◆ **What is expected**
Please reproduce all of the following material word for word, line by line.

▬▬▬▬▬▬▬▬▬▬

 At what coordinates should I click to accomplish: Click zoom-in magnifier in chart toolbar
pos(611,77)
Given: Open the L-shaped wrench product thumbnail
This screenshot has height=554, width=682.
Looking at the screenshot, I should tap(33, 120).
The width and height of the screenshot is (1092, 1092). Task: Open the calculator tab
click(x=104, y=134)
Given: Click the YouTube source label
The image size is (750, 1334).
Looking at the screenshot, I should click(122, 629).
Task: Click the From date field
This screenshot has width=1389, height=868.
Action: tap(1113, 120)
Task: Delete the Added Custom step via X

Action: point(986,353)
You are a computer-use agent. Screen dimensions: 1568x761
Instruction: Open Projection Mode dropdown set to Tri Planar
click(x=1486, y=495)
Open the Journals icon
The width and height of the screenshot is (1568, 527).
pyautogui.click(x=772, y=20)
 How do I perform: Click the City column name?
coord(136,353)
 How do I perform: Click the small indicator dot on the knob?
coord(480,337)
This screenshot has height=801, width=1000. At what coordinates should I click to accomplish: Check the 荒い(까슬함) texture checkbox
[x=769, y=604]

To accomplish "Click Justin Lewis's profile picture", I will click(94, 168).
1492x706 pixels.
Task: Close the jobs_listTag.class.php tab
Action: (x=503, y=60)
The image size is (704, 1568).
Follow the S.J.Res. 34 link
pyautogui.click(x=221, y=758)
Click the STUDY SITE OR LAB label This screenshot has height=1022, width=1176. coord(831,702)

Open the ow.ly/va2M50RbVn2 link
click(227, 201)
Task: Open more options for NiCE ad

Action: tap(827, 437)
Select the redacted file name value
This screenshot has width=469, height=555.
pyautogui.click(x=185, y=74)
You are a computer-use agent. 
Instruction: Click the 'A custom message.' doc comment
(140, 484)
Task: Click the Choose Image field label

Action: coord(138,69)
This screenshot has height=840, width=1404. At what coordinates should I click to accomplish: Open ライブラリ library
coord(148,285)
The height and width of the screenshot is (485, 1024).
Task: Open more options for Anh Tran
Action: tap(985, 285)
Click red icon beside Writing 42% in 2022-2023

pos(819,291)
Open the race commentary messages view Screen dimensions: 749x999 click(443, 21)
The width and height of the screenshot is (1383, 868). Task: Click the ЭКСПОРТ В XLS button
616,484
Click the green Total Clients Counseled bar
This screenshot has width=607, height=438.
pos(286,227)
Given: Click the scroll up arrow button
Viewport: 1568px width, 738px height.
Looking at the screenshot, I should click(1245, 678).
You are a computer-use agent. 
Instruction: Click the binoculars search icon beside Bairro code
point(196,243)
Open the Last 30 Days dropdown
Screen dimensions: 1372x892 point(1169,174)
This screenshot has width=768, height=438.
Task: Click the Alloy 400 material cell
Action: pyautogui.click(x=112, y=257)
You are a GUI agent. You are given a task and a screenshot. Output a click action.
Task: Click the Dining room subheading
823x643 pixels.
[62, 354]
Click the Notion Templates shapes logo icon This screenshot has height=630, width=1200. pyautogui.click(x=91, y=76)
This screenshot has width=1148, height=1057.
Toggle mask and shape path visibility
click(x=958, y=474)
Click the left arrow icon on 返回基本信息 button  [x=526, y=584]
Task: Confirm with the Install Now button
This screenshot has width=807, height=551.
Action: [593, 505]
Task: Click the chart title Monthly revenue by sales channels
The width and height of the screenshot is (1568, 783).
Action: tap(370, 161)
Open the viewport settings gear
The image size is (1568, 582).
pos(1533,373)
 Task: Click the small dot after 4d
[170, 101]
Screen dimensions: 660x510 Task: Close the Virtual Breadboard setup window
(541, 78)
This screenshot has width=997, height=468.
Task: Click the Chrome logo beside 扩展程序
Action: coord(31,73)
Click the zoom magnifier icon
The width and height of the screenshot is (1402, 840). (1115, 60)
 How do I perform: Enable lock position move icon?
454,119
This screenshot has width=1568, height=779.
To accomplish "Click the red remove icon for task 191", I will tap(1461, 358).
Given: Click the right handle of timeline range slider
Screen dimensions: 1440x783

▬▬▬▬▬▬▬▬▬▬

◆ **Right answer**
 At what coordinates should I click to accomplish: Click zoom-in magnifier in chart toolbar
pos(611,77)
Given: Open the L-shaped wrench product thumbnail
This screenshot has height=554, width=682.
Looking at the screenshot, I should tap(33, 120).
The width and height of the screenshot is (1092, 1092). Task: Open the calculator tab
click(x=104, y=134)
Given: Click the YouTube source label
The image size is (750, 1334).
Looking at the screenshot, I should click(122, 629).
Task: Click the From date field
This screenshot has width=1389, height=868.
Action: tap(1113, 120)
Task: Delete the Added Custom step via X

Action: point(986,353)
You are a computer-use agent. Screen dimensions: 1568x761
Instruction: Open Projection Mode dropdown set to Tri Planar
click(x=1486, y=495)
Open the Journals icon
The width and height of the screenshot is (1568, 527).
pyautogui.click(x=772, y=20)
 How do I perform: Click the City column name?
coord(136,353)
 How do I perform: Click the small indicator dot on the knob?
coord(480,337)
This screenshot has height=801, width=1000. At what coordinates should I click to accomplish: Check the 荒い(까슬함) texture checkbox
[x=769, y=604]

To accomplish "Click Justin Lewis's profile picture", I will click(94, 168).
1492x706 pixels.
Task: Close the jobs_listTag.class.php tab
Action: (x=503, y=60)
The image size is (704, 1568).
Follow the S.J.Res. 34 link
pyautogui.click(x=221, y=758)
Click the STUDY SITE OR LAB label This screenshot has height=1022, width=1176. coord(831,702)

Open the ow.ly/va2M50RbVn2 link
click(227, 201)
Task: Open more options for NiCE ad

Action: tap(827, 437)
Select the redacted file name value
This screenshot has width=469, height=555.
pyautogui.click(x=185, y=74)
You are a computer-use agent. 
Instruction: Click the 'A custom message.' doc comment
(140, 484)
Task: Click the Choose Image field label

Action: coord(138,69)
This screenshot has height=840, width=1404. At what coordinates should I click to accomplish: Open ライブラリ library
coord(148,285)
The height and width of the screenshot is (485, 1024).
Task: Open more options for Anh Tran
Action: tap(985, 285)
Click red icon beside Writing 42% in 2022-2023

pos(819,291)
Open the race commentary messages view Screen dimensions: 749x999 click(443, 21)
The width and height of the screenshot is (1383, 868). Task: Click the ЭКСПОРТ В XLS button
616,484
Click the green Total Clients Counseled bar
This screenshot has width=607, height=438.
pos(286,227)
Given: Click the scroll up arrow button
Viewport: 1568px width, 738px height.
Looking at the screenshot, I should click(1245, 678).
You are a computer-use agent. 
Instruction: Click the binoculars search icon beside Bairro code
point(196,243)
Open the Last 30 Days dropdown
Screen dimensions: 1372x892 point(1169,174)
This screenshot has width=768, height=438.
Task: Click the Alloy 400 material cell
Action: pyautogui.click(x=112, y=257)
You are a GUI agent. You are given a task and a screenshot. Output a click action.
Task: Click the Dining room subheading
823x643 pixels.
[62, 354]
Click the Notion Templates shapes logo icon This screenshot has height=630, width=1200. pyautogui.click(x=91, y=76)
This screenshot has width=1148, height=1057.
Toggle mask and shape path visibility
click(x=958, y=474)
Click the left arrow icon on 返回基本信息 button  [x=526, y=584]
Task: Confirm with the Install Now button
This screenshot has width=807, height=551.
Action: [593, 505]
Task: Click the chart title Monthly revenue by sales channels
The width and height of the screenshot is (1568, 783).
Action: tap(370, 161)
Open the viewport settings gear
The image size is (1568, 582).
pos(1533,373)
 Task: Click the small dot after 4d
[170, 101]
Screen dimensions: 660x510 Task: Close the Virtual Breadboard setup window
(541, 78)
This screenshot has width=997, height=468.
Task: Click the Chrome logo beside 扩展程序
Action: coord(31,73)
Click the zoom magnifier icon
The width and height of the screenshot is (1402, 840). (1115, 60)
 How do I perform: Enable lock position move icon?
454,119
This screenshot has width=1568, height=779.
To accomplish "Click the red remove icon for task 191", I will tap(1461, 358).
Given: Click the right handle of timeline range slider
Screen dimensions: 1440x783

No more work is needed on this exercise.